Now, as he approaches the first wedding anniversary and birthday which he thought he would never see, Nathan remains determined to keep fighting.

Nathan and Keely at their wedding (PA Real Life/Jane Victoria Photography)

He said: “I’m stubborn and I’ve not given up but I don’t think I realised how stubborn I was until I started this.

“Keely and I are coming up to our first wedding anniversary. Although it’s difficult to eat out, we’re hoping to go away for a night, just the two of us.

“We always wanted to start a family, so I have been going to a fertility clinic to store samples of my sperm, too, because the treatment does reduce my chances of having children.”

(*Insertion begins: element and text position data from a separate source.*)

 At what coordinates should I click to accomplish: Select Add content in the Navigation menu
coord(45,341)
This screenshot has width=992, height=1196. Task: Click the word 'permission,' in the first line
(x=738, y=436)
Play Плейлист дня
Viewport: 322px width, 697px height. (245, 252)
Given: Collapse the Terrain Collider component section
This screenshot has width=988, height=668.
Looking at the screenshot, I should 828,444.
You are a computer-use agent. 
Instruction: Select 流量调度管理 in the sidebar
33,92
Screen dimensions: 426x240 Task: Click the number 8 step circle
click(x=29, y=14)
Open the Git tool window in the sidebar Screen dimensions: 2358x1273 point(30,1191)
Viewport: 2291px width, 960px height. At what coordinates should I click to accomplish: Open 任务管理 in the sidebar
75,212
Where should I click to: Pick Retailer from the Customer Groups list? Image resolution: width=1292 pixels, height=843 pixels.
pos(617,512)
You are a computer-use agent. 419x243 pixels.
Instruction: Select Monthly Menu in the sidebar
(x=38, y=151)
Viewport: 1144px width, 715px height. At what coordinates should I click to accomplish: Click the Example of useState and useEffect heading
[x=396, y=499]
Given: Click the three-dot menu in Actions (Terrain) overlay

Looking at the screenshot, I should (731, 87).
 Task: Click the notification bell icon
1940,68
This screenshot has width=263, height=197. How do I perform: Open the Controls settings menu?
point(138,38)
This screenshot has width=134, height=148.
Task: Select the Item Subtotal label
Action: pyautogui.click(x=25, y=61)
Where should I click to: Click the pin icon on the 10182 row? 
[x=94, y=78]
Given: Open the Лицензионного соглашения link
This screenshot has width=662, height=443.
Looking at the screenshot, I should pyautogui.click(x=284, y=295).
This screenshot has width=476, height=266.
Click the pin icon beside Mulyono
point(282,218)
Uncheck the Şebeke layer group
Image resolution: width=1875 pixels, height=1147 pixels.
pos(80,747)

Nathan during treatment (PA Real Life/Collect)

Nathan added: “But I’ve been back after my radiotherapy to have it tested again and it’s actually getting stronger.

“It seems crazy, but it just reinforces that what I’ve been doing is the right way to stay fit and beat this. ”

Ms McLelland, who has more than 22,000 followers on Facebook, said: “I’m very much a proponent of you need to have both sides, because what traditional treatment does is clear fast dividing cells, but it doesn’t eradicate the stem cell. What I propose in my book are treatments that kill the cancer stem cell and this is really key.

Nathan and Keely at their wedding (PA Real Life/Jane Victoria Photography)

“The off-label drugs, the diet, the supplements, the exercise, all target the cancer stem cell,” she added.

“People do not understand that. They think there are no treatments for the cancer stem cell.”